Re: Getting A Newb Started

From: Kenneth Whistler (kenw@sybase.com)
Date: Mon Jul 07 2008 - 14:22:01 CDT

Next message: William J Poser: "Re: Getting A Newb Started"

Previous message: John Hudson: "Normalisation and directionality (was: how to add all latin (and greek) subscripts)"
Maybe in reply to: J: "Getting A Newb Started"
Next in thread: William J Poser: "Re: Getting A Newb Started"
Messages sorted by: [ date ] [ thread ] [ subject ] [ author ] [ attachment ]
Mail actions: [ respond to this message ] [ mail a new topic ]

> Things I've learned:
> the wchar_t definition is platform dependent. That makes it completely
> useless, which also makes all standard wide-char functions useless.

I concur with that. I've been building platform-independent
Unicode support code for years now -- and the first thing I do
is define a 16-bit UTF-16 data type and a 32-bit UTF-32 data type
and junk all the wchar_t's and anything that depends on them.

> Using wchar_t would double or quadruple the memory usage of my app.

Assuming you were using well-defined 16-bit and 32-bit types --
I presume you would still claim that, but that seldom is actually
the case unless you have a very unusual application that is
completely dominated by raw text storage size and whose data
content is, in turn, dominated by ASCII characters.

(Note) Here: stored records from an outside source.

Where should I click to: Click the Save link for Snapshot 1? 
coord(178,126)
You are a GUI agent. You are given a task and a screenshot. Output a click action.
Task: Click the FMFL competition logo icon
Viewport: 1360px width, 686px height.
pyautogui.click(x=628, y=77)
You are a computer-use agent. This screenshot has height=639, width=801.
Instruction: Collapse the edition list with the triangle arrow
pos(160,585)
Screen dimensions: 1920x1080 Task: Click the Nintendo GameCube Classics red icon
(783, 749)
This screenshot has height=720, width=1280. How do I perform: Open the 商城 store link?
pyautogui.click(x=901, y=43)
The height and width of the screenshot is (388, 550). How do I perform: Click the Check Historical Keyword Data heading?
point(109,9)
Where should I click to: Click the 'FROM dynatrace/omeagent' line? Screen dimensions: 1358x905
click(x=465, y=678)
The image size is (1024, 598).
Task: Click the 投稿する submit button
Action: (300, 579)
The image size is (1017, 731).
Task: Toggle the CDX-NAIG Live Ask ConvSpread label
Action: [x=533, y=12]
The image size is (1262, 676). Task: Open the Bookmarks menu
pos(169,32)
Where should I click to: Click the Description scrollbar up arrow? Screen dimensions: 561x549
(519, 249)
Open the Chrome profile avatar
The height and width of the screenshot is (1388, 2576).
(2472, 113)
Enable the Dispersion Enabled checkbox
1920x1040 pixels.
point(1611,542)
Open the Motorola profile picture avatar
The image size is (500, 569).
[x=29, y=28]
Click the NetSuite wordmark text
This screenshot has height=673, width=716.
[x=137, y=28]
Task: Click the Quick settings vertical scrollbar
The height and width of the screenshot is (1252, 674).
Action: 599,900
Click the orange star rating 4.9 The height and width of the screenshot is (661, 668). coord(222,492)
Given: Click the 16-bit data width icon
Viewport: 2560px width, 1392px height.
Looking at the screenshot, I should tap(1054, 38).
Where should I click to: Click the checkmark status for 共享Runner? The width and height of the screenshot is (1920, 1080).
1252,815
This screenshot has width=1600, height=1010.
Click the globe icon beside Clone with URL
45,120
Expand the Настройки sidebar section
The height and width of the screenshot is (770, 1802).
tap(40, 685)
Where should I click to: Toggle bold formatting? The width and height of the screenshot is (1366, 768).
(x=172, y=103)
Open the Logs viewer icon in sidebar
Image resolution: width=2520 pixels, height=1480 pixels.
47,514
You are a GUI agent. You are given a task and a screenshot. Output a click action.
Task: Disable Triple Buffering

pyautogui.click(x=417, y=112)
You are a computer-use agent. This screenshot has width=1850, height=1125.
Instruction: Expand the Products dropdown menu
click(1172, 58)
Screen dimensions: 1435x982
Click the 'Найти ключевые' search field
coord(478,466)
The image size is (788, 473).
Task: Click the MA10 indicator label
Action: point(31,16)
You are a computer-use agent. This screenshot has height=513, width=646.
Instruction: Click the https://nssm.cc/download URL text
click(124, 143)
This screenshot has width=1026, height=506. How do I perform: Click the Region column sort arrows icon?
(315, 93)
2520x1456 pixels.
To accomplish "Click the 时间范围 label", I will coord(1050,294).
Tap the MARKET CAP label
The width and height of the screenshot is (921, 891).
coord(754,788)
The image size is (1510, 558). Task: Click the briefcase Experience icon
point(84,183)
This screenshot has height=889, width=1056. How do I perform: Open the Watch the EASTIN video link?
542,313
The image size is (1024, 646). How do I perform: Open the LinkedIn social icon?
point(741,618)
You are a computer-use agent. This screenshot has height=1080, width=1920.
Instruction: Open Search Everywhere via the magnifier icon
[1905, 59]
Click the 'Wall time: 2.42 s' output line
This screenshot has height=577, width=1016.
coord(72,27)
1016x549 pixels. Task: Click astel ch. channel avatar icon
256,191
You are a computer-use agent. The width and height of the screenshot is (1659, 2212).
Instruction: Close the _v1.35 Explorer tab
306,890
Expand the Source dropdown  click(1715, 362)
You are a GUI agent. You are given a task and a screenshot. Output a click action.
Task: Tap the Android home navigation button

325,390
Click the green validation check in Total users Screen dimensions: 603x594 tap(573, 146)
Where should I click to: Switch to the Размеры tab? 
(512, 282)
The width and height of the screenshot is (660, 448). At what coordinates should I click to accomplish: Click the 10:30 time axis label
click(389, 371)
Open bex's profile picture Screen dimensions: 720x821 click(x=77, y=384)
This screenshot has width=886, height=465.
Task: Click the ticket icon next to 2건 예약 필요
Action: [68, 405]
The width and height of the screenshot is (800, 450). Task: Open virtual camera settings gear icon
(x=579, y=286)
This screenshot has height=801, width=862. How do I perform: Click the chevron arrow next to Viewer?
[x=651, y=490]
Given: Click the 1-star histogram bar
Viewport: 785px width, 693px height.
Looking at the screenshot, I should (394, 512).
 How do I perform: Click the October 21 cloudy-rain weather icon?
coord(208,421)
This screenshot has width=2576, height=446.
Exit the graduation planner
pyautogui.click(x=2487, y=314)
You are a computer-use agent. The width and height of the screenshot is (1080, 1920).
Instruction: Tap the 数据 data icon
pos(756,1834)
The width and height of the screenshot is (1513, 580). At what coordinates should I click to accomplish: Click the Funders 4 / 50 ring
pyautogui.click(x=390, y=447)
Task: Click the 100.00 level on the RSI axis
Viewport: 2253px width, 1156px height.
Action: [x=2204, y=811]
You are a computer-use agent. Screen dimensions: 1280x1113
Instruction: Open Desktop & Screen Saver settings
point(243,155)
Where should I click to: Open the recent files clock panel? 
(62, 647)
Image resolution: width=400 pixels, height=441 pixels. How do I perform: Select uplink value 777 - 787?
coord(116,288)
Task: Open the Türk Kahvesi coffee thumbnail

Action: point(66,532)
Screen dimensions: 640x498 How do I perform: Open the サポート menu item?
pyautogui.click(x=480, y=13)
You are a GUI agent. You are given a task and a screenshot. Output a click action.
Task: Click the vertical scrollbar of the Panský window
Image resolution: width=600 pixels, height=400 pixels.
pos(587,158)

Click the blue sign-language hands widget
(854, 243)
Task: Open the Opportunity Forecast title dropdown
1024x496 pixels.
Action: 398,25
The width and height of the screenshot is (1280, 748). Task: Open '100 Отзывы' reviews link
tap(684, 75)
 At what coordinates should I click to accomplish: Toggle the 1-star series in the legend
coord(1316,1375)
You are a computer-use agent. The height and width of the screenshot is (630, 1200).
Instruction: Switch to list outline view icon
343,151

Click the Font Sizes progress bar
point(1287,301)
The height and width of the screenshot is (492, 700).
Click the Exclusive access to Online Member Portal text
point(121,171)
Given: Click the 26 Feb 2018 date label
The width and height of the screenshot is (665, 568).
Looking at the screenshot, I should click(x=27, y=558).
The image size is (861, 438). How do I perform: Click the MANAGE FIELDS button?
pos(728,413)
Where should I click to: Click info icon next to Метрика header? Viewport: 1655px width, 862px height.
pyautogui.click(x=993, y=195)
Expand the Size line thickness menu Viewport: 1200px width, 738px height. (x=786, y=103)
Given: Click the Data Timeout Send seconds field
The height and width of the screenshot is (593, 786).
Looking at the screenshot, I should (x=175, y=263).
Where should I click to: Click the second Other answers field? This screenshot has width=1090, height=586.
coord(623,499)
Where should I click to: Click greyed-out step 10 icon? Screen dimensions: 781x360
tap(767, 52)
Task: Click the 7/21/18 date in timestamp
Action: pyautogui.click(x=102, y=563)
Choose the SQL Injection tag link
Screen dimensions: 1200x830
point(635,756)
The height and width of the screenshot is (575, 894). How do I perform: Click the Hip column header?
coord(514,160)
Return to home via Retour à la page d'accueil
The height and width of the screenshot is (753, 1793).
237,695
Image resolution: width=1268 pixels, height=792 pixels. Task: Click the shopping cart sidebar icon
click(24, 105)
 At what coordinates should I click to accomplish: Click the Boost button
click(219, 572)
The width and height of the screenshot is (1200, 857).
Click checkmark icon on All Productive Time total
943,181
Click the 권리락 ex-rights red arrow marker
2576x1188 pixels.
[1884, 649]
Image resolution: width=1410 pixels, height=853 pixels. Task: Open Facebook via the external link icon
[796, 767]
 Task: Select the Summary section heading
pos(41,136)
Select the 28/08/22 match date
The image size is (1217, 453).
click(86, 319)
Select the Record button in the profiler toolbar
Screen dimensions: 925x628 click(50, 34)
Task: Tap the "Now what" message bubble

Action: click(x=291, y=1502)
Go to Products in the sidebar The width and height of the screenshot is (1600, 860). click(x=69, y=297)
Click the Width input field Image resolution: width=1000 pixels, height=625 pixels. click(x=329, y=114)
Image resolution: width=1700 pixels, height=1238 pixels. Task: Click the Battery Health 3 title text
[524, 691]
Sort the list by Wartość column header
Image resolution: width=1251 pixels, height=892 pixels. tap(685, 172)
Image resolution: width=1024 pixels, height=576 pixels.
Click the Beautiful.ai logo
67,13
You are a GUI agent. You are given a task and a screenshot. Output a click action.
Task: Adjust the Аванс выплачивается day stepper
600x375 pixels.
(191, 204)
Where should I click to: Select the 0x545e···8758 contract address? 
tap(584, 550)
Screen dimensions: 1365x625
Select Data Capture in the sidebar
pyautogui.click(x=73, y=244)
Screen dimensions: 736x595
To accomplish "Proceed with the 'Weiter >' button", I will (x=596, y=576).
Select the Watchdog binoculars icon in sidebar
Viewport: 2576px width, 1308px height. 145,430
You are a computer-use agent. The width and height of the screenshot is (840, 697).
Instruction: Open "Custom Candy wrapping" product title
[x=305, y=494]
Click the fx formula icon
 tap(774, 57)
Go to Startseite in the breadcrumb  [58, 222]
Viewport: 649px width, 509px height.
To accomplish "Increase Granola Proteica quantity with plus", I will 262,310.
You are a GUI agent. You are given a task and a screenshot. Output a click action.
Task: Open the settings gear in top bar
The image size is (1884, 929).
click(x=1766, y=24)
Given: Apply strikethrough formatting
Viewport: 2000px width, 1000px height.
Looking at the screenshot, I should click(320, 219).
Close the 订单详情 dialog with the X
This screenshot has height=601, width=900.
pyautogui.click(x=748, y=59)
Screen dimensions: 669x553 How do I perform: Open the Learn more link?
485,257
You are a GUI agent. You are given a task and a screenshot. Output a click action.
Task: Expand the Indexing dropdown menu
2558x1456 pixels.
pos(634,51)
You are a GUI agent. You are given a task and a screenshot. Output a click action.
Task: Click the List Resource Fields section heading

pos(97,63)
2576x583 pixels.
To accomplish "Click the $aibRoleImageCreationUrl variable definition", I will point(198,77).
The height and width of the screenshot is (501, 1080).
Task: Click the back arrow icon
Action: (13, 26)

> Only Asian countries benefit directly from defaulting to a wide
> character for internal app use, where the west would benefit from UTF-8
> internal use.

That is basically false. It overvalues sheer memory storage
issues (or byte stream lengths) over the other advantages that
processing in Unicode internally can provide.

> There seems to be *no* standard or de-facto standard libraries to deal
> with unicode. It's either added ad-hoc to existing libraries or written
> from scratch for each app.

If you mean no C or C++ standard libraries, then that is pretty
much the case, because the standard libraries for those weren't
designed with Unicode in mind, don't scale well to Unicode, and
are stuck with the wchar_t problems.

> I've seen ICU from IBM which seems pretty good but it was built with the
> "java mentality"

The "java mentality" is one of the aspects of Unicode that
you may have to get used to. Unicode *is* the character set,
not one among many.

> and doesn't conform very well to linux practices and
> seems to be overkill for most apps (20M Runtime Download?!?!). It also
> doesn't have a compiler for it's resource files. Also, sticking all
> character strings in a resource file doesn't sit well with me.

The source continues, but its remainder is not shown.